Sûreté nucléaire : les tentatives d’harmonisation
Dans la filière nucléaire, de nombreux acteurs en appellent à une réglementation de sûreté internationale et homogène, comme il en existe dans l’aéronautique. Serpent de mer ou future réalité ? A différentes échelles, mondiale, européenne, des régulateurs ou des industriels, on note un début d’organisation pour homogénéiser les normes et pratiques. La route est encore longue, mais des étapes ont déjà été franchies. Zoom sur deux initiatives qui commencent à porter leurs fruits : MDEP (« Multinational Design Evaluation Programme ») et WENRA (Association des autorités de sûreté nucléaire des pays d’Europe de l’Ouest).
Les industriels ont besoin d’harmonisation
L’absence d’harmonisation – ainsi que l’instabilité et l’imprévisibilité des processus réglementaires qui en découlent – est source d’aléas pour les industriels. Pour Pierre Colin d’ATMEA, « il est difficile d’adapter un produit à différentes réglementations. A l’exception de la Chine, il n’existe pas de gros marchés, il n’est donc pas raisonnable d’avoir des réglementations différentes pour plusieurs petits marchés. »
De son côté, Françoise de Bois (AREVA) estime que « le véritable défi ne réside pas tant dans les différences entre les réglementations nationales que dans les exigences de chaque autorité de sûreté en matière de démonstration ».

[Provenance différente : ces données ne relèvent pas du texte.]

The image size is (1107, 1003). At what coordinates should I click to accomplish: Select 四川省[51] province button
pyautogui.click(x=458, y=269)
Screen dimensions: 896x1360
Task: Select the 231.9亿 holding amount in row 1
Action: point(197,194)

Dans ce contexte, l’atout majeur des entreprises comme AREVA est leur expérience. En travaillant sur des projets dans différents pays, elles ont été au contact d’autorités de sûreté aux exigences diverses. L’accumulation de cette connaissance est précieuse. C’est un atout pour, à terme, proposer des produits « tout terrain » à même de répondre aux exigences de plusieurs autorités de sûreté.
Pour Véronique Decobert (Westinghouse), « Le rythme de l’harmonisation ne peut résulter que d’un besoin partagé ». Partant du constat que tous les industriels, français comme étrangers, souffrent de ce manque d’harmonisation, elle considère que « »les frères ennemis » doivent s’unir pour mettre en place l’harmonisation », sans attendre les autorités de sûreté.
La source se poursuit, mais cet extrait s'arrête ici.